Les banques ont-elles besoin de communication citoyenne ?

Bien présentes dans l’univers publicitaire, les banques ont adopté au fil des décennies des stratégies de communication variées, s’adaptant à leur positionnement et la perception du grand public. L’agence Bolivie vous propose un tour d’horizon, pour se poser une question : la banque n’est-elle pas devenue une institution devant adopter une communication citoyenne ?

Les banques : une histoire qui influence la perception du grand public

Depuis plus d’un siècle, les banques françaises sont passées de la nationalisation à la privatisation et inversement. En cause : les circonstances économiques et le changement au fil du temps des stratégies étatiques, avec tantôt un rôle de protecteur, tantôt de régulateur, tantôt d’actionnaire.

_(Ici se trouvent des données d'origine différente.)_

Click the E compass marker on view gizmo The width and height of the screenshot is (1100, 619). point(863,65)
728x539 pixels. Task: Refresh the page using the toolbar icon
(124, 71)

Ces variations de statut ont bien évidemment engendré des effets sur la communication des banques, sur leurs services et sur la perception du grand public.

Fin 19ème : les banques au service de la croissance nationale

Alors que survient la crise de 1828, la France souhaite doper son industrie et pour ce faire, de grands projets d’infrastructures doivent voir le jour. Or, les banques existantes ne génèrent pas assez d’épargne pour financer ces grands travaux. De nouvelles structures financières sont créées comme le Comptoir d’escompte de Paris en 1848 ainsi que le Crédit Foncier et le Crédit Immobilier en 1852. Objectifs : attirer plus d’épargnants pour financer ces grands projets. Malgré l’ambition, ces établissements ne permettront pas d’engendrer cette masse de capitaux nécessaires, et c’est grâce à la collecte des dépôts que tout pourra être mis en place. Cette nouvelle activité consiste, pour les banques, à démarcher tous leurs déposants pour placer leur argent autrement. Ce nouveau service bancaire est né avec de nouvelles banques commerciales : le Crédit Industriel et Commercial (1859), Le Crédit Lyonnais (1863) et La Société Générale (1864).
En 1870, la guerre contre la Prusse entraîne des retraits massifs des déposants qui seront accentués par les crises de La Grande Dépression de 1873 à 1896. Cela engendre des conséquences pour les banques de dépôts, qui jusque-là, avaient été d’un grand soutien pour financer les grands projets industriels. Ces crises amènent le monde bancaire à se positionner dans deux catégories différentes, avec des banques qui poursuivront le financement de grands projets grâce à leurs ressources et leurs participations permettant des financements longs, les banques d’affaires, et d’autres qui se contenteront de créer des crédits à court terme et des opérations d’escompte.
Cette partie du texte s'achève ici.